FRAGMENT TEKSTU
• Kino
  • Mapa
  • Ogłoszenia
  • Forum
  • Komunikacja
  • Raport

Podatek za śmieci w Gdańsku: 66 gr za m kw.

Katarzyna Moritz
28 lutego 2013 (artykuł sprzed 11 lat) 
aktualizacja: godz. 12:50 (28 lutego 2013)
Protestujący mieszkańcy wywiesili na galerii nad salą obrad Rady Miasta worki na śmieci. Protestujący mieszkańcy wywiesili na galerii nad salą obrad Rady Miasta worki na śmieci.

25 radnych było "za", ośmiu "przeciwko" przyjęciu uchwały ustalającej stawkę podatku śmieciowego w Gdańsku na 66 gr za metr kwadratowy zajmowanego mieszkania. W Trójmieście już tylko Sopot nie ustalił stawek tego podatku.



Radnych Gdańska przywitało przed sesją kilkunastu mieszkańców, którzy przyszli zaprotestować przeciwko uchwałom śmieciowym, a szczególnie przeciwko uzależnieniu opłaty za wywóz śmieci od wielkości zamieszkiwanego mieszkania. Przed wejściem na salę obrad wywiązała się awantura. Ochrona zagroziła, że wezwie policję. Mieszkańcy krzyczeli: "To granda i złodziejstwo! Odwołać radnych PO!"

Sesja ruszyła z prawie godzinnym opóźnieniem. Protestujący mieszkańcy, którzy dostali się na balkon, na znak protestu wywiesili na nim worki na śmieci.

- Żadne ugrupowanie rządzące nie może się ustrzec od podejmowania trudnych decyzji. Opozycja będzie na tym żerować, możecie być państwo pewni, że będą was straszyć - skierował swoje wystąpienie klubowe do mieszkańców Maciej Krupa, przewodniczący klubu PO.

Grzegorz Strzelczyk, przewodniczący PiS, tuż po nim ripostował: - Opozycja nie będzie nikogo straszyć, przygotowaliśmy własny projekt uchwały. Nasza też zakłada podwyżkę, ale racjonalną.

Projekt uchwały PiS, który trafił na dzisiejszą sesję przewiduje, by mieszkańcy miesięcznie płacili 12,50 zł od osoby za wywóz śmieci, a jeśli je segregują - 11 zł.

Na czwartkową sesję, na ostatnią chwilę trafiło w sumie osiem autopoprawek. Kilka z nich dotyczyło uchwał śmieciowych.

W pierwszej uchwale poddanej pod głosowanie Zarząd Dróg i Zieleni w Gdańsku został upoważniony do nadzorowania reformy śmieciowej. Tą samą uchwałą prezydent Gdańska upoważnił ZDiZ do przyjmowania deklaracji i obsługi systemu śmieciowego.

Przed głosowaniem tej uchwały radni dopytywali się prezydenta o artykuł Donata Paliszewskiego, który opublikowaliśmy wczoraj w portalu Trojmiasto.pl, i w którym ten znany, gdański prawnik wylicza błędy w uchwale śmieciowej.

CO NALEŻY ZROBIĆ
Dopisz dalszą część artykułu o podatku za śmieci w Gdańsku, zaczynając po jego ostatnim zdaniu. Wiersze zamieszczone dalej nie są tu potrzebne.

ZAPISANE DANE
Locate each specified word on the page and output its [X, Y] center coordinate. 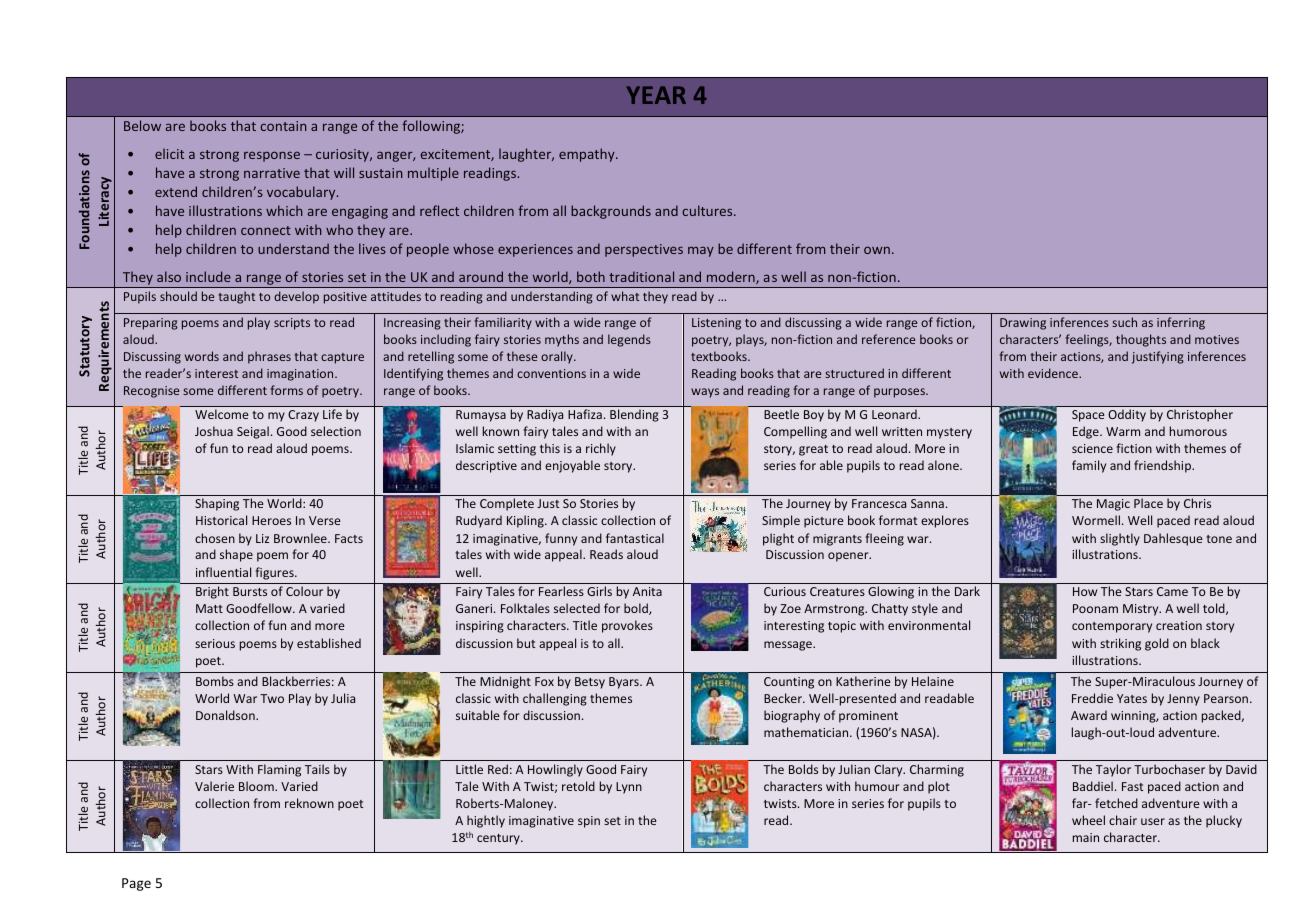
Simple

WYNIK ĆWICZENIA
- Jest bardzo różna praktyka. Jeżeli nadzór wojewody to przepuści, to deklaracje będziemy składać w ZDiZ, jeżeli nie - to będziemy to robić w urzędzie - odpowiadał zastępca prezydenta Gdańska, odpowiedzialny za reformę śmieciową, Maciej Lisicki.

Ostatecznie głosami 30 radnych przyjęto tę uchwałę.

Kolejna uchwała dotyczyła dostarczania przez gminę pojemników na odpady. Do 8 marca ZDiZ czeka na oferty firm, które w imieniu gminy będą odbierać odpady. Jest bardzo dużo chętnych, nawet firmy z Warszawy i z Niemiec. Obecnie 67 proc. rynku śmieciowego w Gdańsku należy do gdańskiej firmy PRSP. Przetarg będzie rozstrzygał nie tylko o tym, co stanie się z obecnie używanymi pojemnikami, ale także to, czy spadną stawki za odbiór odpadów.

- Nie wiemy, jaki będzie skutek przetargu. Liczymy, że koszty spadną i stawka też zostanie obniżona. Tak pokazują praktyki w innych miastach - wyjaśniał Dimitris Skuras, dyrektor wydziału gospodarki komunalnej.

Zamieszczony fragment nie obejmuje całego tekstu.